Like the BBC, only much, much greedier, the 5pm Food blog always aims to educate, entertain and inform. So today we are going to deliver a lecture on zorses, or zebra-horse hybrids.
Only joking. Well, sort of.
We have just started running a Big Deal on an overnight stay for two at the gorgeous Craigie Hotel in Midlothian.
At the foot of the Pentland Hills, just 20 minutes from Edinburgh, it has an amazing location for an easy countryside break from Edinburgh but could also be used as a convenient base for a day trip to Auld Reekie.
You can read all the details here. All we're saying is deluxe double, full Scottish breakfast, main course meal and wine!
We were tickled by the hotel's history.
It was originally built in 1885 by the architect George Washington Browne for one James Cossar Ewart.
Penicuik-born Ewart studied medicine at the University of Edinburgh and, after several posts elsewhere, he returned to Ed Uni in 1882 and became Professor of Natural History.
The Penycuik experiments
He cemented his reputation performing pioneering breeding experiments with horses and zebras in the grounds of the house.

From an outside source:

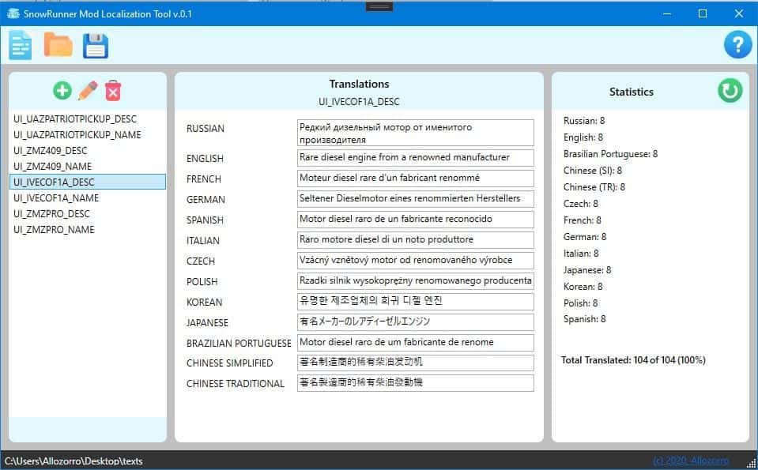Click the new file document icon
The width and height of the screenshot is (758, 470).
[21, 46]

In 1899, the results of his work were published in The Penycuik Experiments.
Now we realise that to the modern ear this may sound like a new Netflix zombie series but his important goal was to produce an animal that could work in South Africa and withstand African diseases.
He also worked on sheep and, as I'm sure you know, both lampreys and the placentation of the Shanghai River deer.
It is thanks to Ewart that a University Lectureship in Genetics was established in 1911 at the University of Edinburgh. It was the first post of its kind in the UK.
He died at his home on New Year's Eve 1933/34 and the house was converted to a hotel.
The latest owners refurbished it and made it into the elegant space that it is now. It re-opened in 2017.
While the hotel has changed beyond all recognition, there are plenty of charming links to its past.
Photos of Mr Ewart can be found all around the hotel as well as other mementoes of his work. Look out for zebra prints, pictures of zorses and animals carved into the corbels of bay windows at The Craigie.